-- Required task --
Write out the part of the fusion discussion below word for word, starting with "I thought I" and going on through "Aviation Week article.".

I thought I heard something about a potential well somewhere, but I cannot reference any source. Perhaps I misinterpreted the mention of a magnetic well in the Aviation Week article.

They do mention high Beta and that implies high density, especially if D-T fuel is envisioned. The target temperature is less than any other fusion fuel, and thus the density contribution to pressure is relatively greater. If a Wiffleball effect is envisioned, along with small size; then high density is required for useful fusion output. All of this leads me to think that densities will be similar to Polywell. D-T fuel is easier so smaller density/ weaker B fields may be used, but I suspect not much change. Perhaps it would work at densities of 10^21 instead of 10^22/ meter cubed, and still get enough fusion energy from D-T, In any case, the machine is advertized as 10 times smaller than tokamaks (I assume in linear dimensions). Ion ExB losses would therefor be at least 100 times greater per unit of surface area, assuming similar temperatures and 10X greater density. This would seem to be pushing magnetic ion containment. I suppose that comparisons must include ExB diffusion issues and edge instabilities. If the edge instabilities contibute more to required tokamak sizes, there may be some manuvering room. If there is an electrostatic potential well that confines ions away from the magnetic 'walls' this concern is greatly lessened..

-- Material --
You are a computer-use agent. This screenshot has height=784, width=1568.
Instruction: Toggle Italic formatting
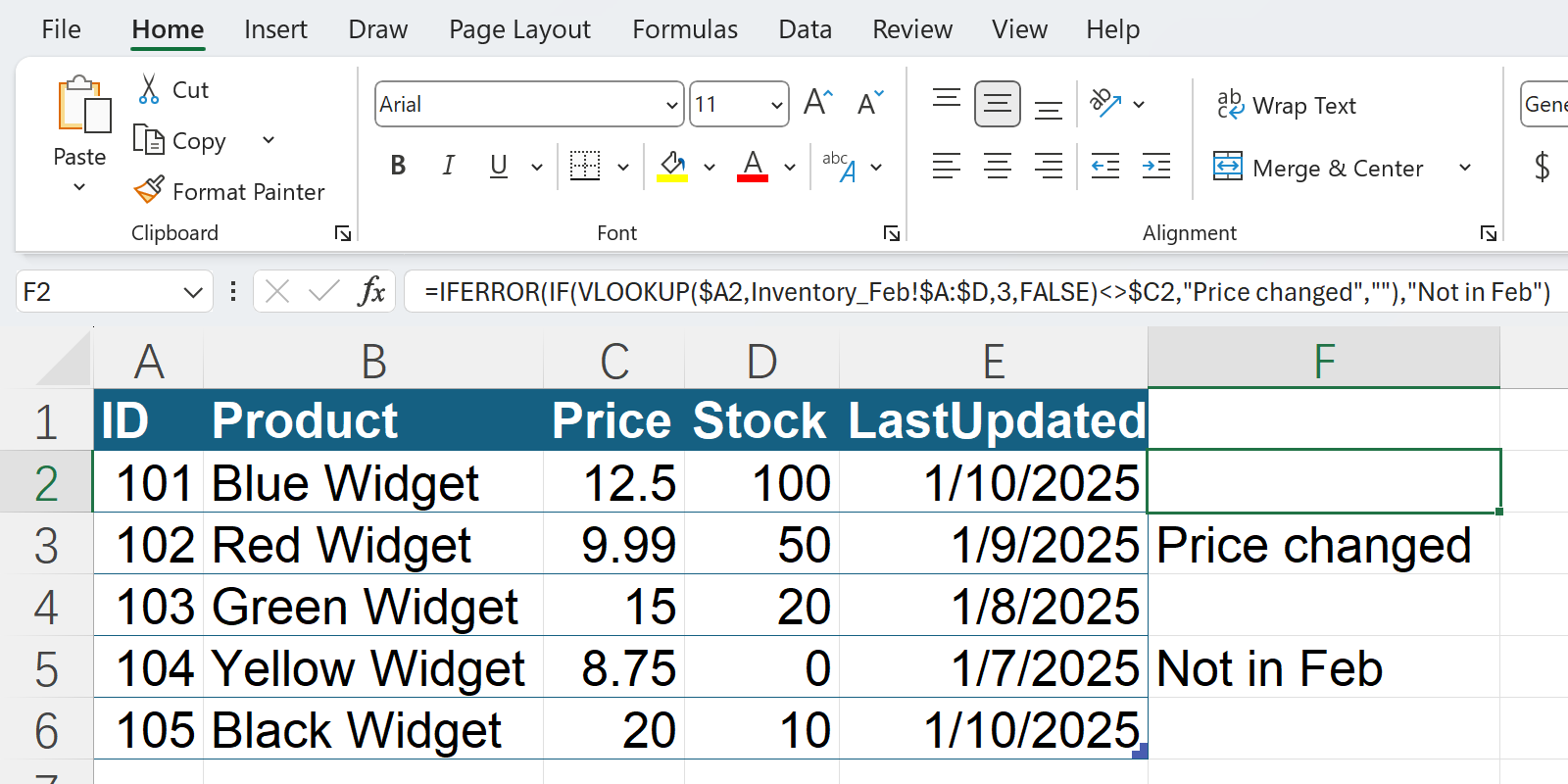tap(448, 167)
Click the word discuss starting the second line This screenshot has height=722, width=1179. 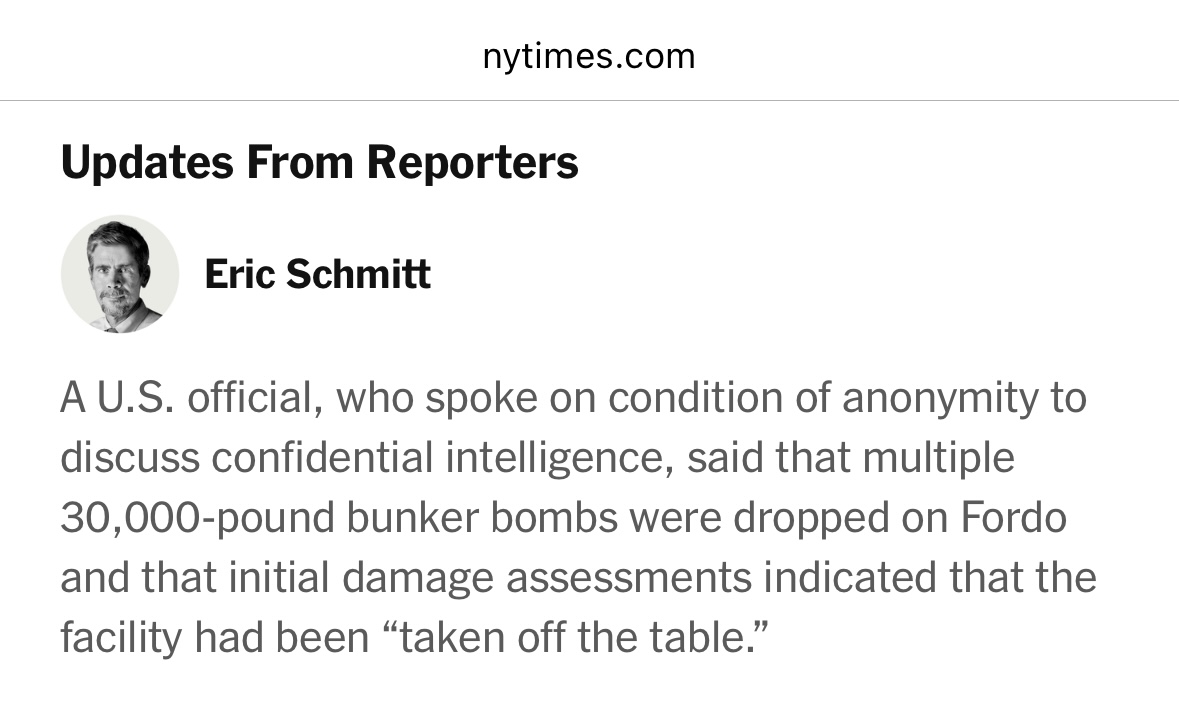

-- Response to this exercise --
I thought I heard something about a potential well somewhere, but I cannot reference any source. Perhaps I misinterpreted the mention of a magnetic well in the Aviation Week article.